Spoiler alert: Starter Set "Mines of Phandelver"

I'm worried that somehow they'll find their way to Wave Echo Cave without having done enough missions to level up to level 4 as it appears to require.

First off, it's not clear that they can reach the Wave Echo Cave at all without the required map. In fact, given that this very valuable mine has been hidden for centuries, I think it's safe to assume that basically nobody knows where it is unless they have the map.

There's an off chance that the Banshee could tell them, but it's not clear that she would really know. Consider that if the Banshee did know or was expected to know, then the NPC would have sent them there to ask that question instead of the one about the book.

So I think it's safe to assume that the PCs won't just "wander up" to the caves.

... without having done enough missions to level up to level 4 as it appears to require

To be clear here, the XP stuff is just a "recommendation". You can always just give your players level 4 when they are finally ready to progress. My players finished the main quest (just last night) did basically none of the side quests. In fact, they found Cragmaw castle early, so they went: Goblins, Cragmaw, Redbrands, Wave Echo. When I knew they were going to Wave Echo cave, I just gave them level 4 instead of making them wander around just to "level up" like it was Final Fantasy.

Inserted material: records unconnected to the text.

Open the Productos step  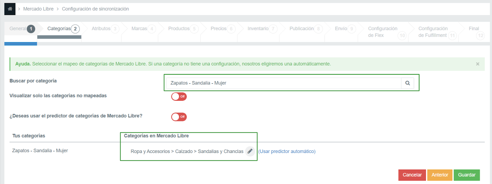pyautogui.click(x=183, y=29)
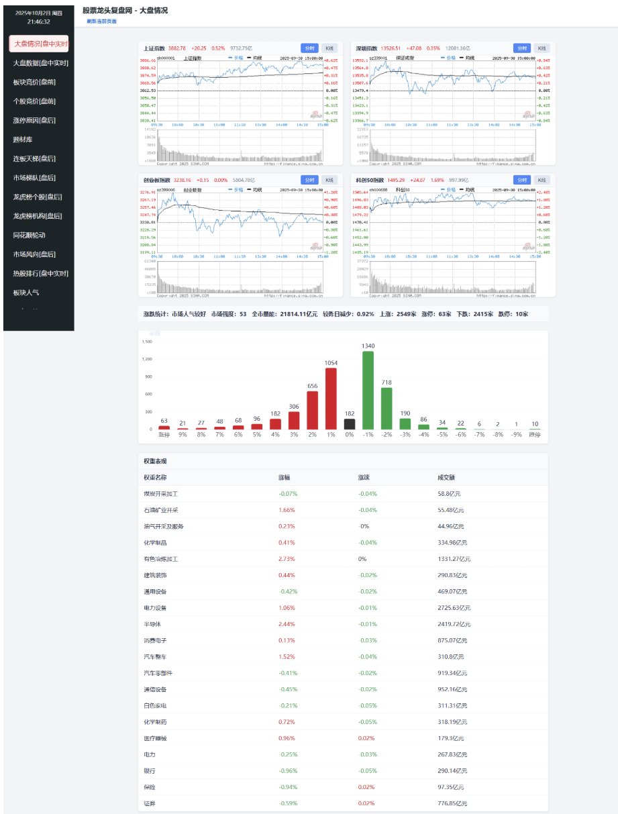Switch 上证指数 chart to K线
Image resolution: width=618 pixels, height=814 pixels.
point(329,48)
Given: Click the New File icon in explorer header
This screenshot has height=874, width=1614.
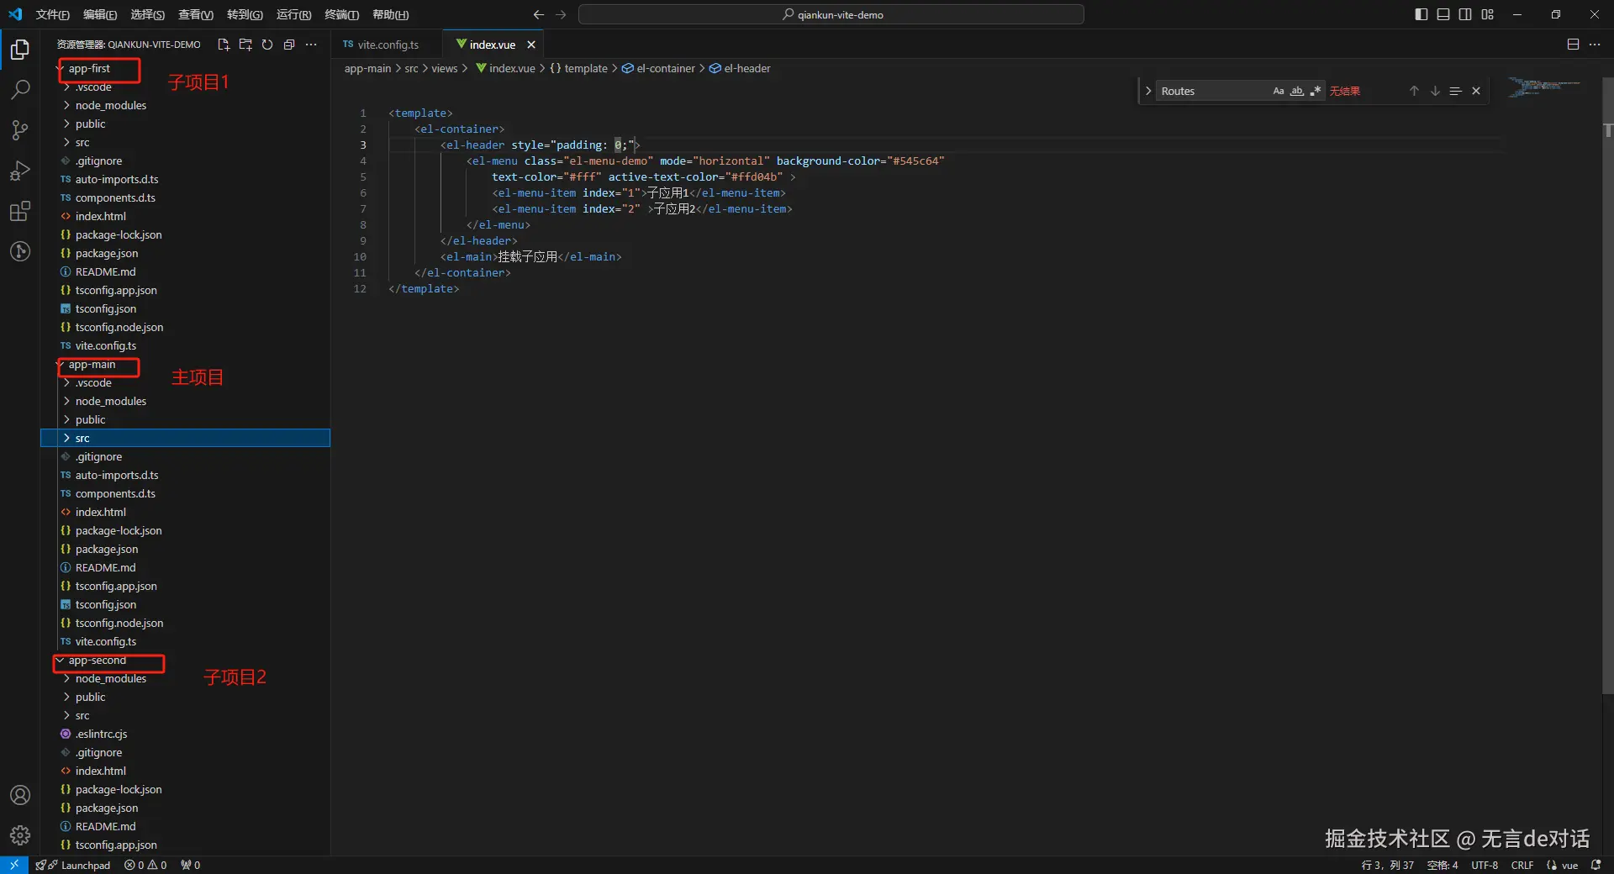Looking at the screenshot, I should pos(224,45).
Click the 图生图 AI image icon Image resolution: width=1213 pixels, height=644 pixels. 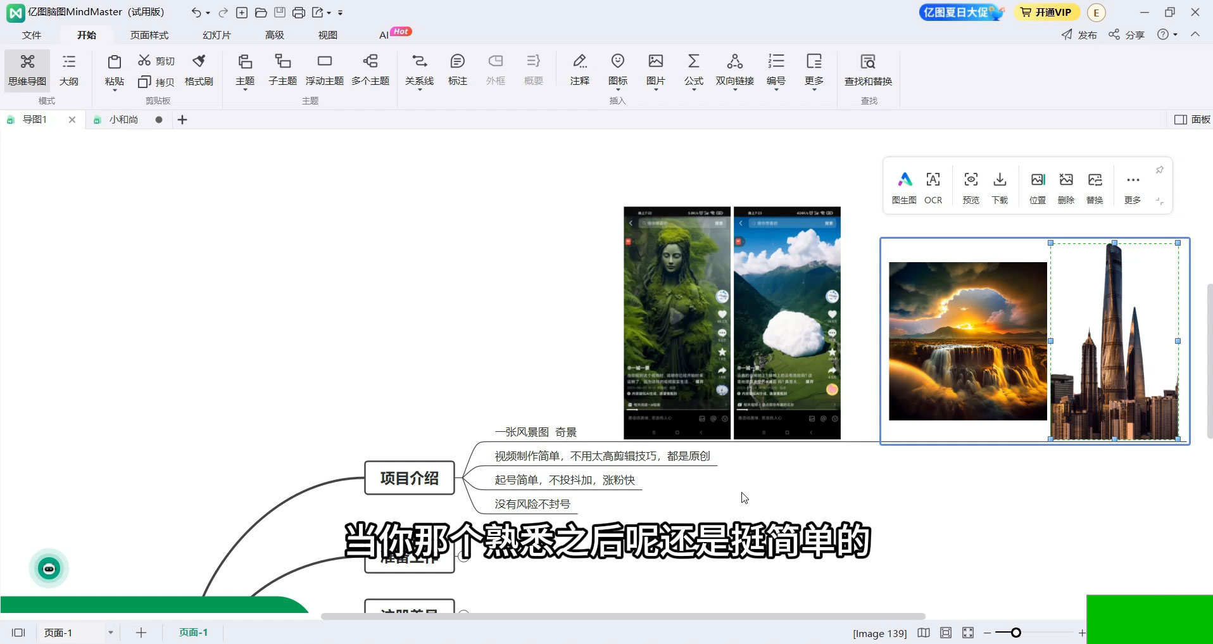pos(904,187)
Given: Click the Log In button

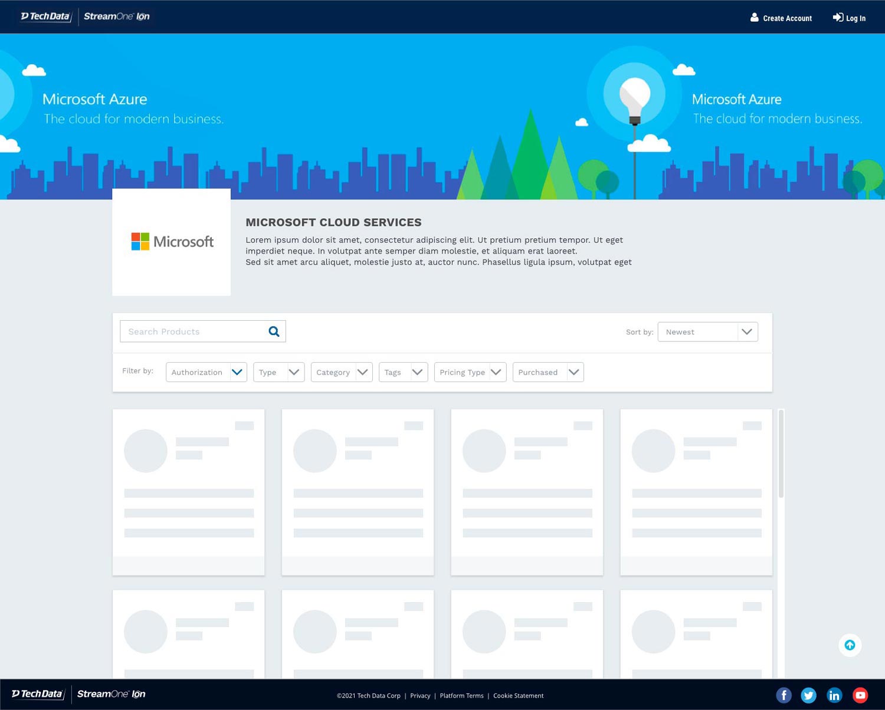Looking at the screenshot, I should coord(849,18).
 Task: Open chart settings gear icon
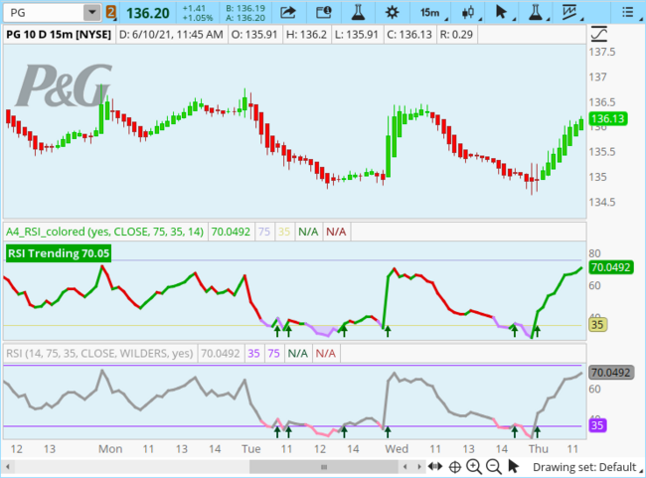[x=392, y=13]
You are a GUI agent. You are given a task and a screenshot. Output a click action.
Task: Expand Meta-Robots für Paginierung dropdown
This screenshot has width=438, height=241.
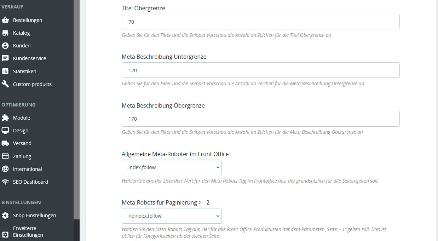pyautogui.click(x=172, y=216)

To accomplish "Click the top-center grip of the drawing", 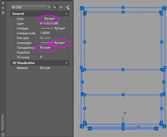I will [123, 7].
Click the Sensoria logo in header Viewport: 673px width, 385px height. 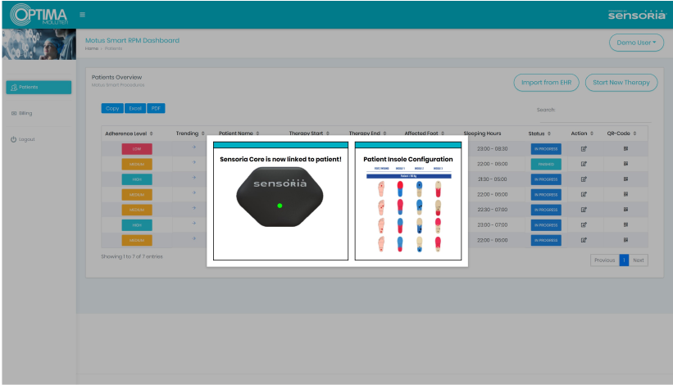pos(634,14)
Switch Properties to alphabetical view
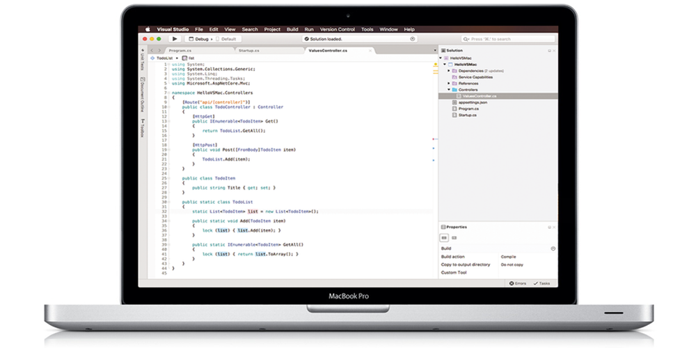The image size is (696, 348). (454, 237)
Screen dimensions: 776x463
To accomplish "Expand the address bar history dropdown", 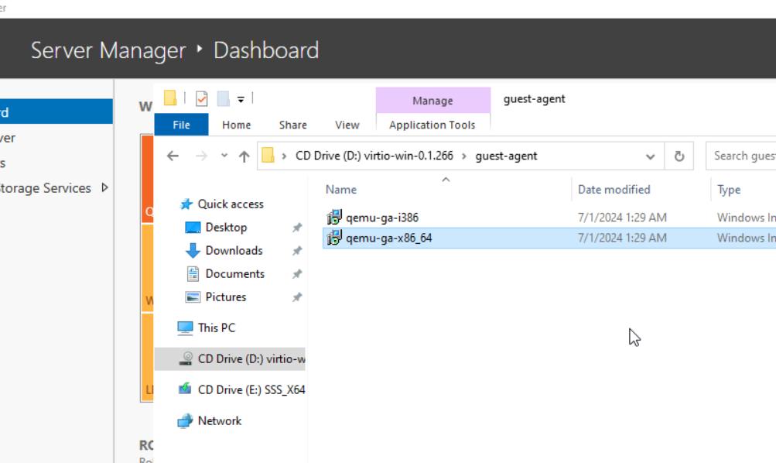I will [x=650, y=156].
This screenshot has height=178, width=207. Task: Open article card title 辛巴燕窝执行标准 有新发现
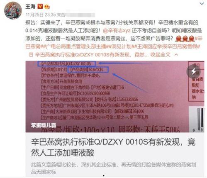113,147
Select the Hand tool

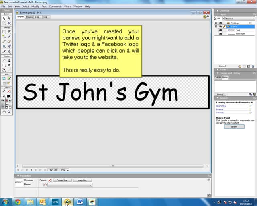4,112
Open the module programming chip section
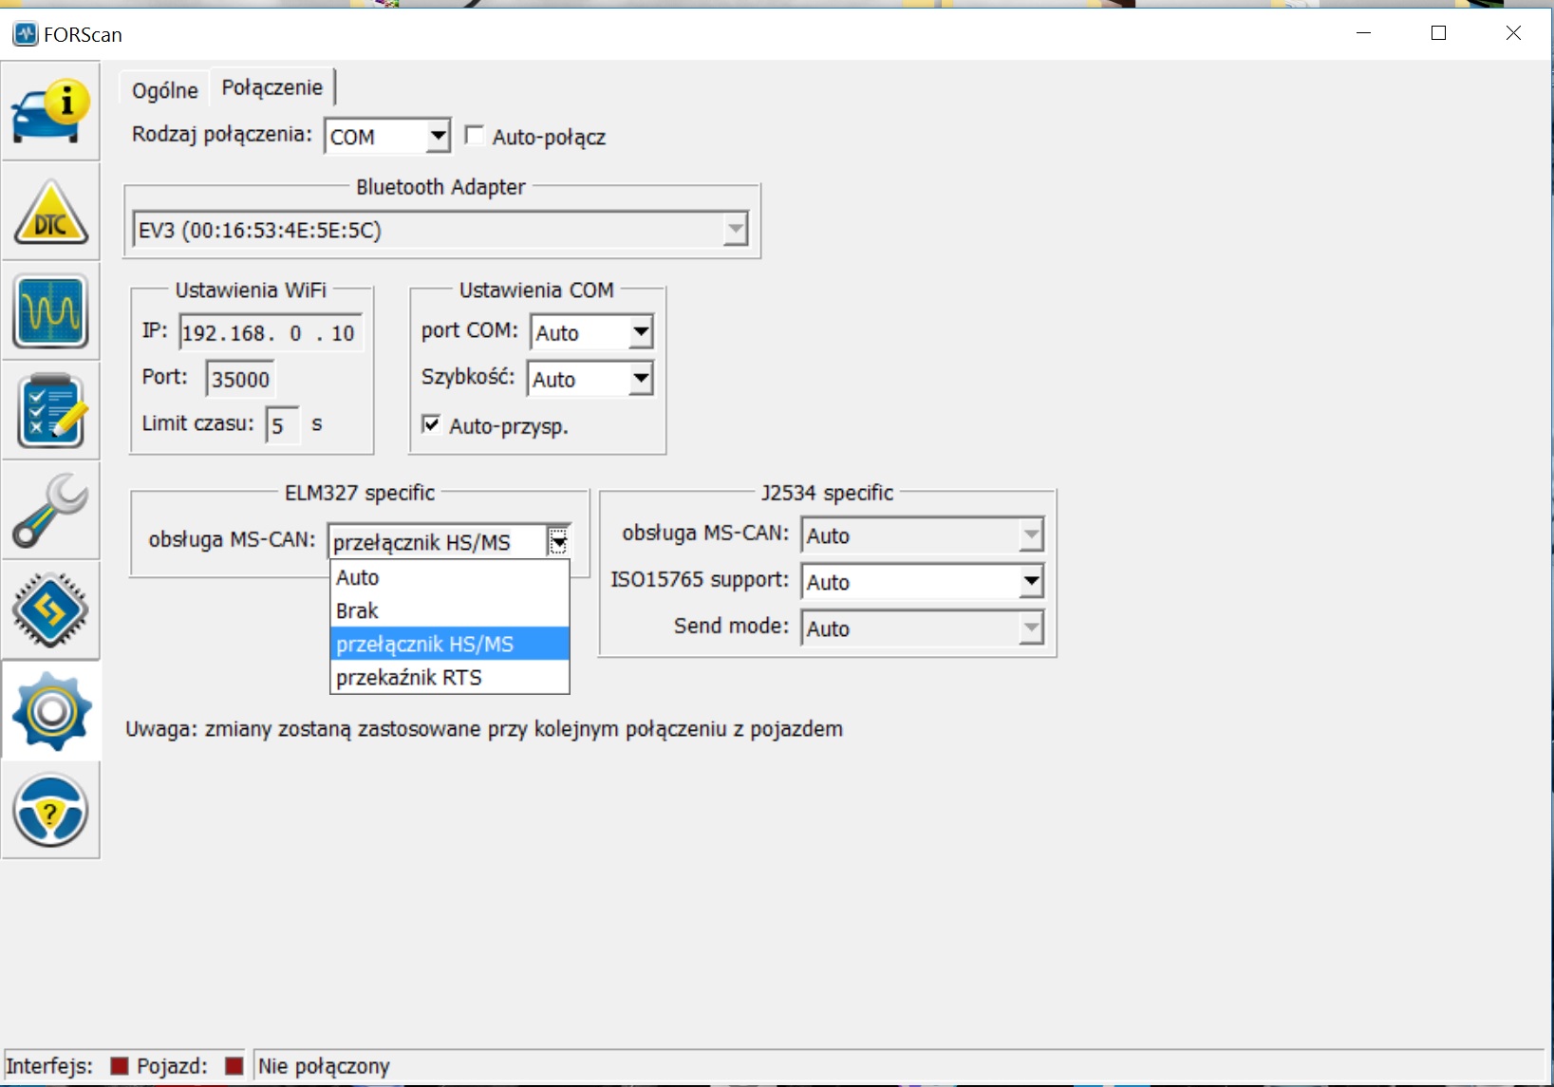This screenshot has width=1554, height=1087. [x=50, y=610]
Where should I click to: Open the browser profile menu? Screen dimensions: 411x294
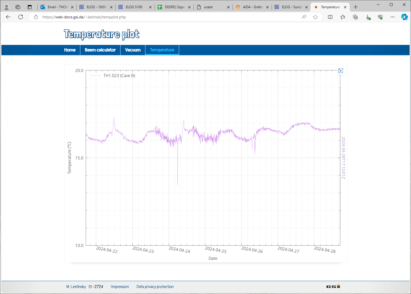coord(7,7)
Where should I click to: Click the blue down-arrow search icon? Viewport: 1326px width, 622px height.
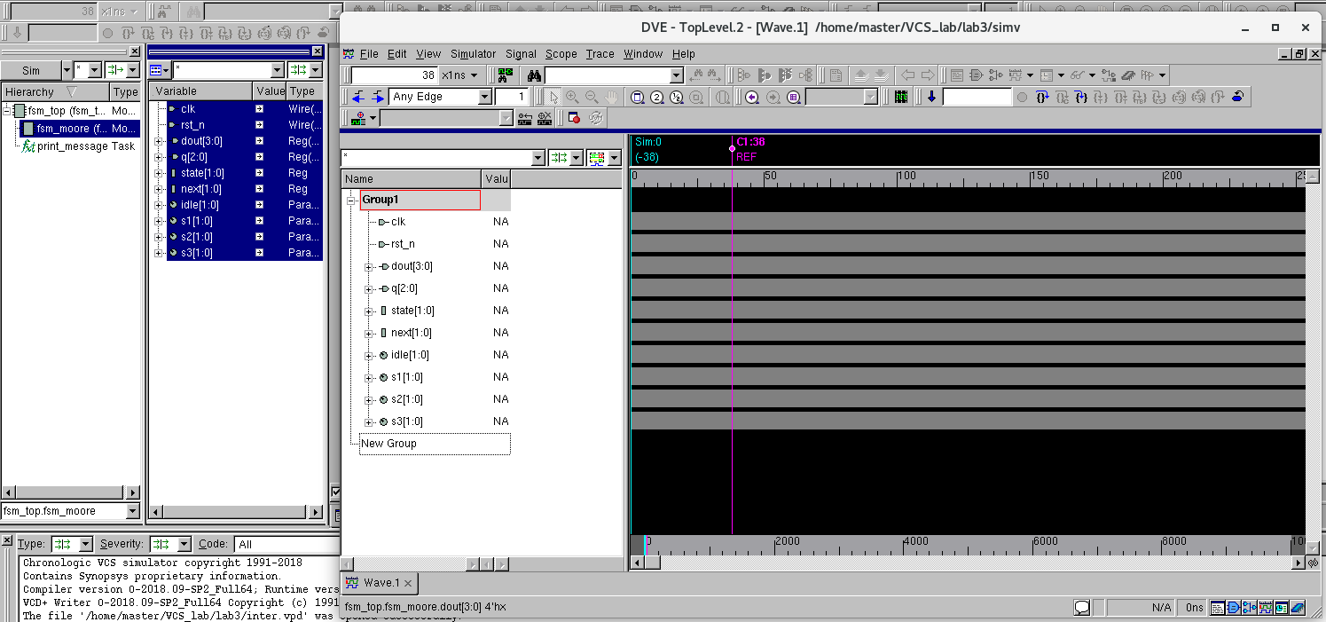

Likewise, I don't consider the rest of the adventure to be a waste. In fact, I'm planning to use the other side quests as hooks for the main upcoming adventure and I'm going to scale for their level. At level 5, there's actually a reasonable chance they can beat the Green Dragon, especially with some power-ups from the Mine. Wyvern Tor is easy to upgrade and is likely a hook for the next adventure as the "upgrade" will involve a third party.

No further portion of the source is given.